== Page excerpt ==

** Begin **

Also interesting to note is that these people live on less resources, they aren't sucking up all the gas, or living extravagantly on your dimes, and if they need some food once in a while, I'm more than happy to provide. And if your not thats cool, but don't get in my way, and I wont get in yours. Fair enough right?
On public parks being legal.
Good. It should be.
You can win against money it just takes organization. Its been done before and it will be done again. Money can only hold its edge so long as there are enough people invested in the system. Thats true at this point, but the more successful profiteers are the more consolidated money becomes and the more poor there will be. Eventually when those who feel shafted by the system experience enough shared hard ship they will band together and take out their rulers. Because their interests are stronger than profit interests.

** End **

== Given data ==
** Begin **

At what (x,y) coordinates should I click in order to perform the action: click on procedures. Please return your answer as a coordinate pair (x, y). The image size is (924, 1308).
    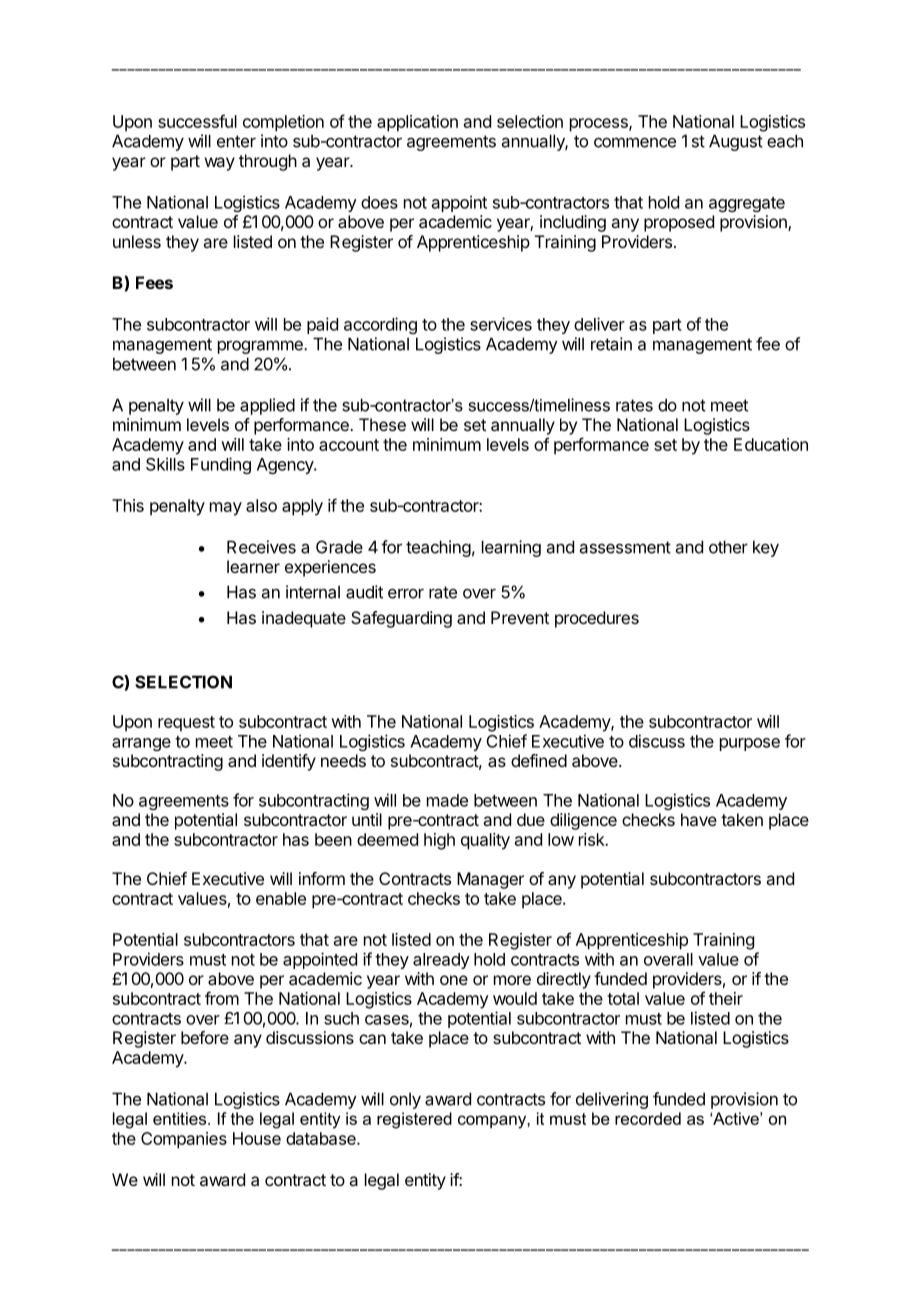
    Looking at the image, I should click on (597, 619).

** End **

== Given exercise ==
Extract the passage from the post on public parks and money, starting at "You can win" and ending at "than profit interests.", copying every word as it appears. You won't need the lines above for this.

== Solved problem ==
You can win against money it just takes organization. Its been done before and it will be done again. Money can only hold its edge so long as there are enough people invested in the system. Thats true at this point, but the more successful profiteers are the more consolidated money becomes and the more poor there will be. Eventually when those who feel shafted by the system experience enough shared hard ship they will band together and take out their rulers. Because their interests are stronger than profit interests.